L’UE peut aussi se poser légitimement la question de son intérêt à intégrer un jour ces pays comme le souhaite une partie de leurs peuples. Mis à part une espèce de victoire « morale » sur la Russie qui a succédé à l’ennemi soviétique, l’adhésion de la Moldavie et de la Géorgie est une mine de difficultés (et de coûts substantiels) à venir. Faire adhérer des pays occupés par une armée étrangère est déjà arrivé avec l’intégration en 2003 de Chypre occupée par la Turquie. Est-ce une raison pour renouveler l’erreur qui est d’ailleurs en contradiction avec les règles de l’Union qui requièrent des « institutions stables » avant l’adhésion ? Difficile de plaider la stabilité quand des pays sont occupés par la Russie. Au-delà, les intérêts européens commerciaux, industriels ou financiers que rapporteraient leur adhésion sont difficiles à identifier.

Malgré tout l’UE, plus diplomatique que pragmatique, ne sait pas dire non et dès qu’un pays fait mine de se diriger vers elle, bonne mère, elle lui ouvre les bras et ses poches, négligeant ses propres intérêts le cas échéant. Et c’est ainsi que l’UE a attribué le statut de candidat à la Macédoine du Nord, le Monténégro, la Serbie, l’Albanie, la Bosnie-Herzégovine avant donc de l’octroyer récemment à l’Ukraine, la Moldavie et la Géorgie. Il suffit d’imaginer demain la table du conseil européen avec les 27 pays actuels plus les 8 candidats pour avoir au mieux, une vision d’un blocage institutionnel total, et, au pire, une idée de l’enfer politique sur terre.
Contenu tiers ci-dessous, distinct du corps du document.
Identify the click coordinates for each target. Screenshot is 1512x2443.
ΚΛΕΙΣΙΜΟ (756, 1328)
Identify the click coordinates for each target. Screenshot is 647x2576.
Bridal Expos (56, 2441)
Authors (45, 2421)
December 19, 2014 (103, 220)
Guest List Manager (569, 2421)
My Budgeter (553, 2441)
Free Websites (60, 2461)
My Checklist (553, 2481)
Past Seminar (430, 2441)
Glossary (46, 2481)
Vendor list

Il est sans doute trop tard pour inverser le mouvement avec l’Ukraine, la Moldavie et la Géorgie à qui le statut de candidat a été accordé en 2023 et, pour les deux premiers, avec qui les négociations ont officiellement démarré le 25 juin dernier. Mais pour les quatre autres (dont la Serbie prorusse, ennemie affichée de la Croatie, sans parler du Kosovo qui n’est pas encore candidat) il n’est pas sûr que leur désir d’adhésion soit tellement partagé par les populations locales et, même s’il l’était, faut-il quand même envisager les négociations ? Celles-ci ne sont pas forcé d’aboutir favorablement, le cas de la Turquie est là pour le confirmer, mais généralement, une fois engagées elles débouchent quasi mécaniquement sur l’adhésion. Pour Chypre par exemple où une « ligne rouge » de la résolution de conflit avec la Turquie avait été posée par l’UE, cette réserve de bon sens a finalement été balayée devant la faiblesse des diplomates. La Grèce qui avait bien évidement annoncé son veto a finalement été poussée à le lever et Chypre est entrée dans l’UE en 2003 avec… la moitié de son territoire occupé par la Turquie qui a créé la République turque de Chypre du Nord (RTCN). Vous remplacez Turquie par Russie et vous avez une situation très similaire avec la Géorgie et la Moldavie. Il est à craindre que les choses se terminent de la même façon, c’est-à-dire de manière défavorable aux intérêts de l’Union européenne.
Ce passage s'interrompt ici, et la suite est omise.